:: Problem ::
Repeat only these lines, exactly: the first line of the data, the line containing "Given: Click aircraft_artifical_horizon.dxp.bin", and every line between them. Pictures stay out.

Stored records
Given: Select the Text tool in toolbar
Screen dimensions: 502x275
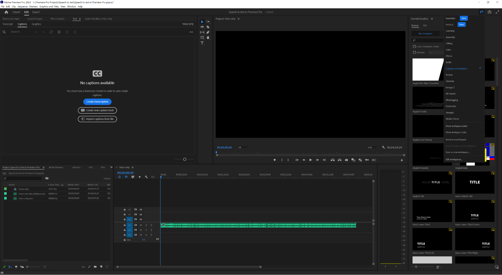Looking at the screenshot, I should click(x=202, y=43).
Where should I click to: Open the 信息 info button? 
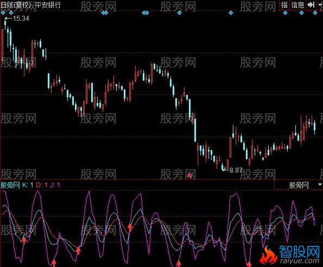click(297, 5)
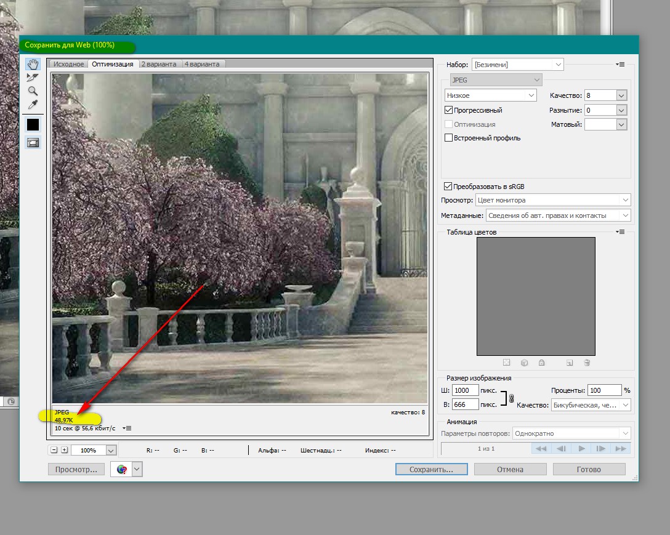The width and height of the screenshot is (670, 535).
Task: Click the trash icon under color table
Action: [x=587, y=363]
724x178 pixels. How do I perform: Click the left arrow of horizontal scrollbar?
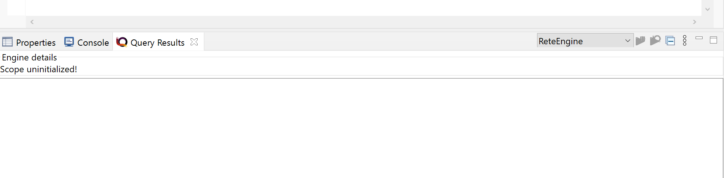(32, 22)
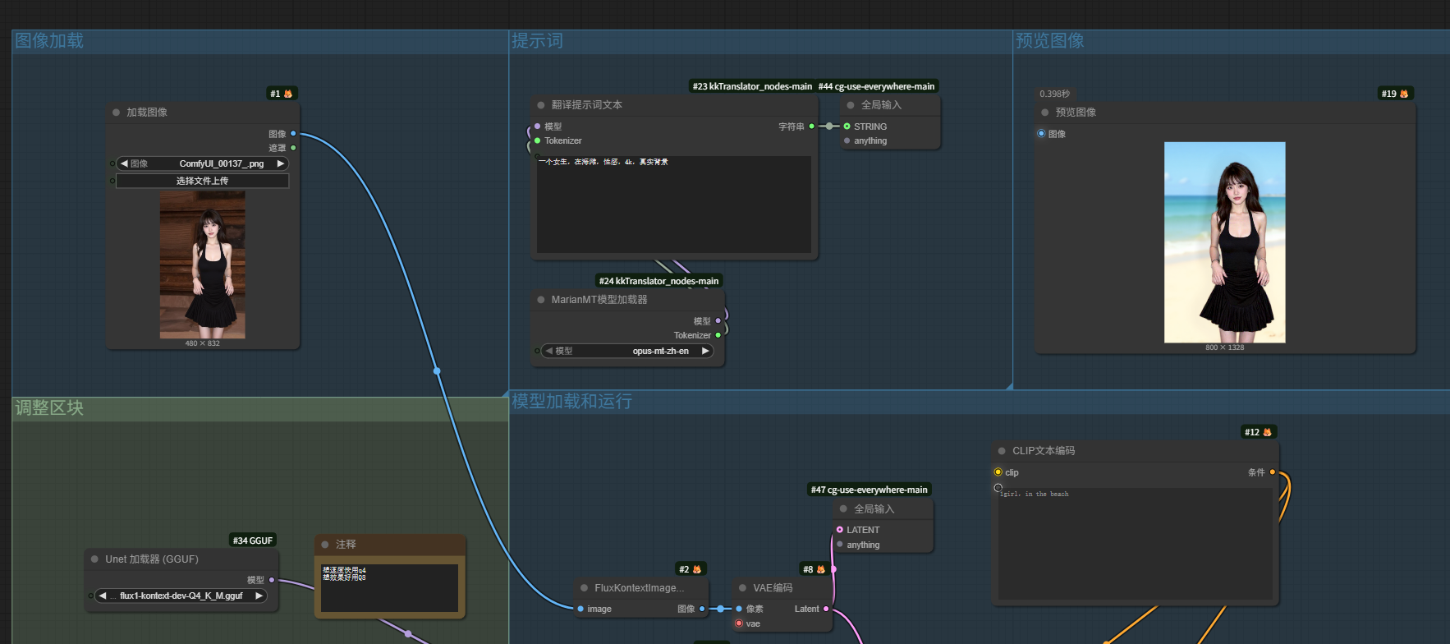Click the fox badge icon next to #1
1450x644 pixels.
pos(288,94)
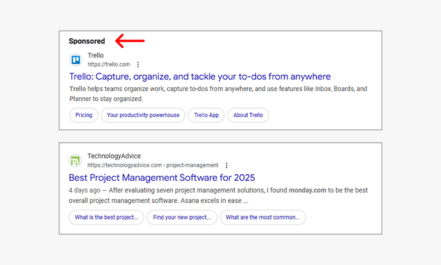This screenshot has width=441, height=265.
Task: Click the TechnologyAdvice favicon icon
Action: (x=75, y=161)
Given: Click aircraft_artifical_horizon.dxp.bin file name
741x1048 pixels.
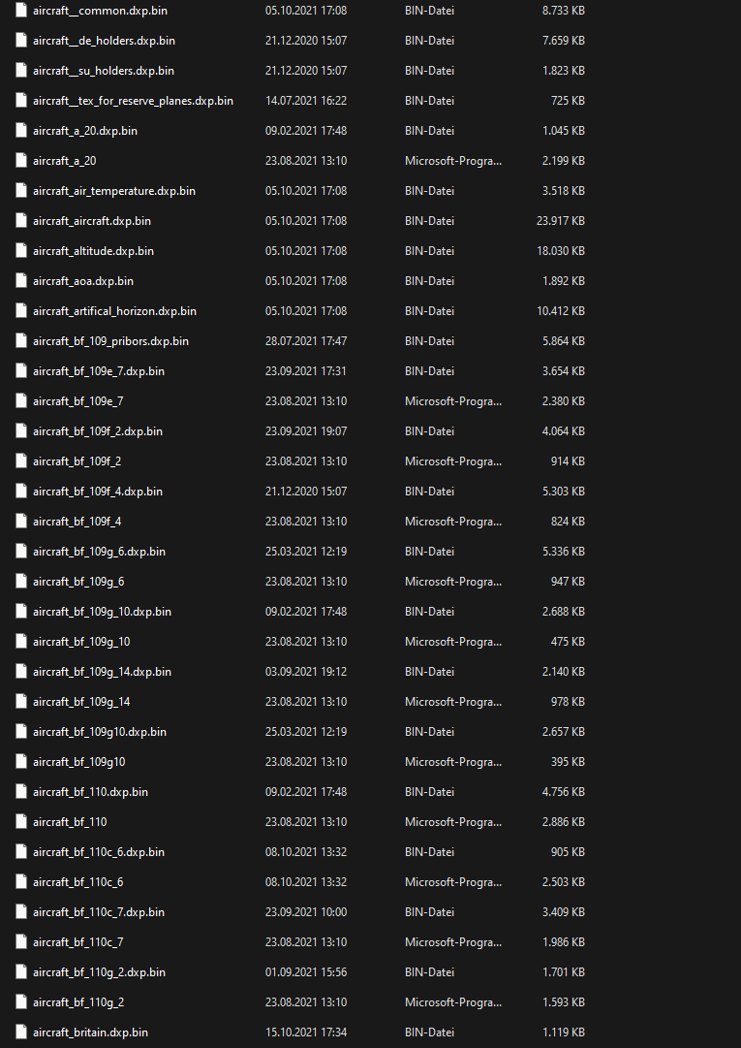Looking at the screenshot, I should click(115, 311).
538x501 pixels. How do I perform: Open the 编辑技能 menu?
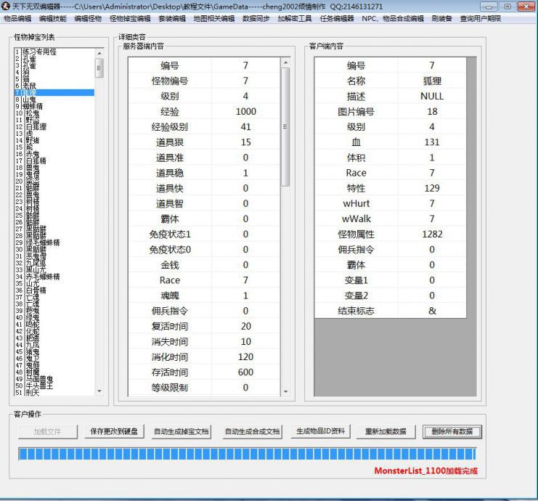click(x=52, y=18)
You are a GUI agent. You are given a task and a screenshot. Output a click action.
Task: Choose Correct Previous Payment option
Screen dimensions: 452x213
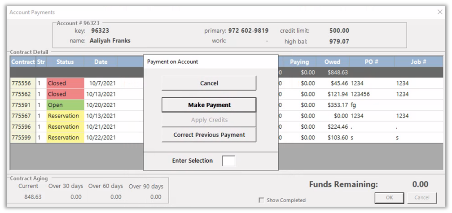pos(209,135)
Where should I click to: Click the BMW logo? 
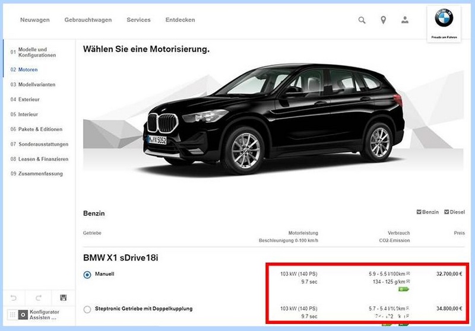(444, 18)

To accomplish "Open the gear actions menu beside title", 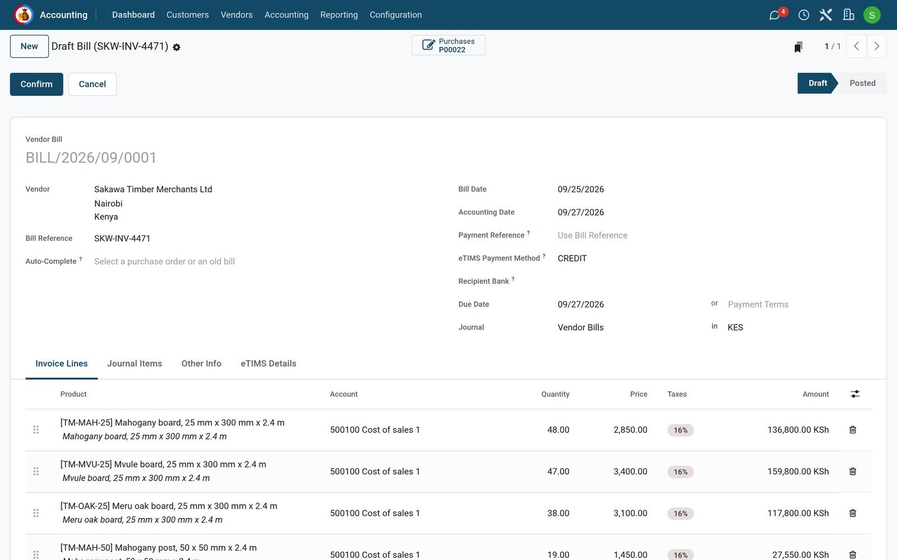I will point(177,48).
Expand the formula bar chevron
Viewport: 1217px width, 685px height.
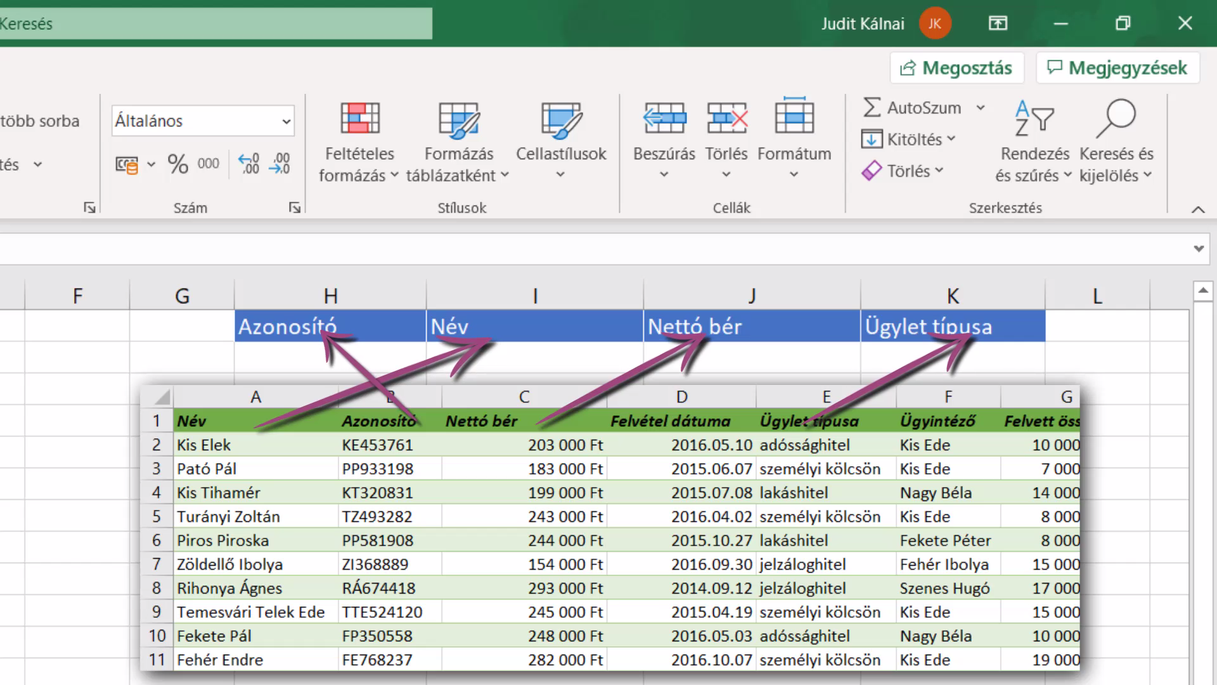click(1198, 249)
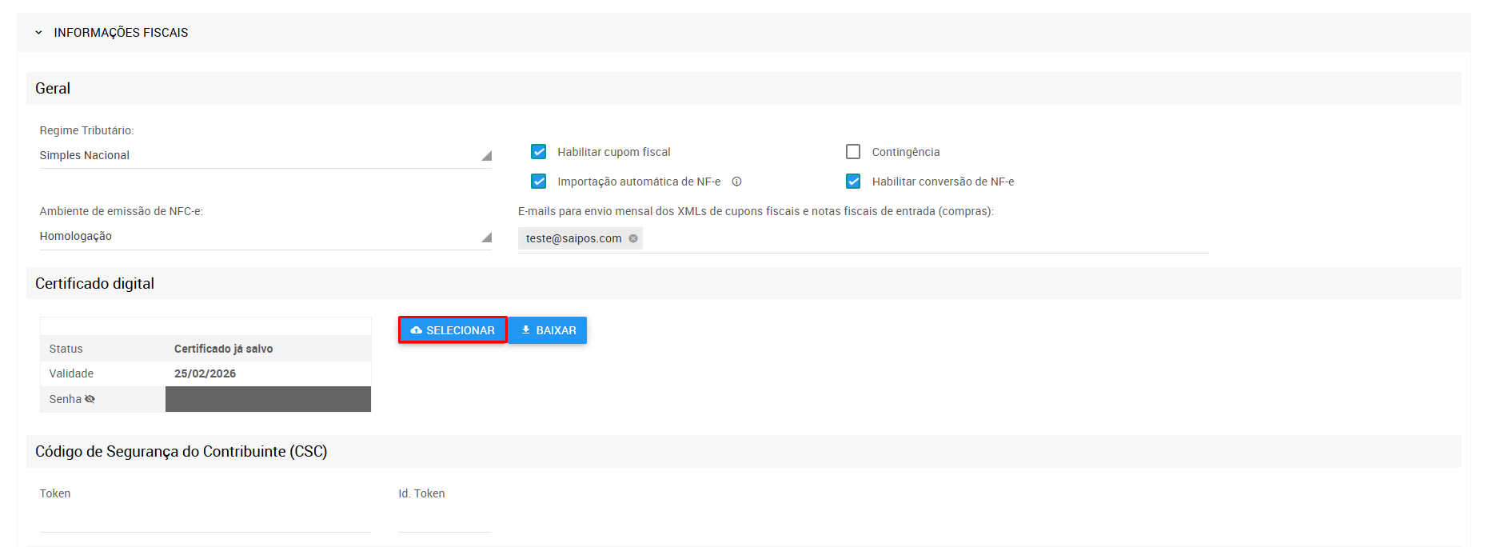Click the Baixar certificate download button

coord(548,330)
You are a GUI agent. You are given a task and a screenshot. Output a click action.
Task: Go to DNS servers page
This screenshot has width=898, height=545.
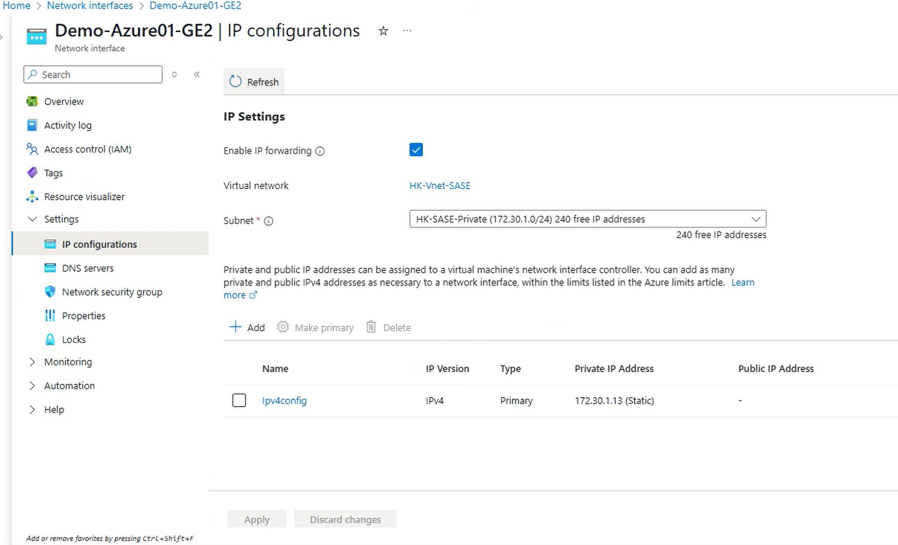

:: Task result ::
Given: Select the Text tool in toolbar
Screen dimensions: 502x275
Looking at the screenshot, I should click(x=202, y=43).
Where should I click to: Open the 信息 info button? 
click(297, 5)
The width and height of the screenshot is (670, 535).
Task: Click the trash icon under color table
Action: [x=587, y=363]
724x178 pixels. How do I perform: Click the left arrow of horizontal scrollbar?
(32, 22)
Click the fox badge icon next to #1
1450x644 pixels.
pos(288,94)
This screenshot has width=441, height=265.
Task: Click the TechnologyAdvice favicon icon
Action: (x=75, y=161)
Given: Click aircraft_artifical_horizon.dxp.bin file name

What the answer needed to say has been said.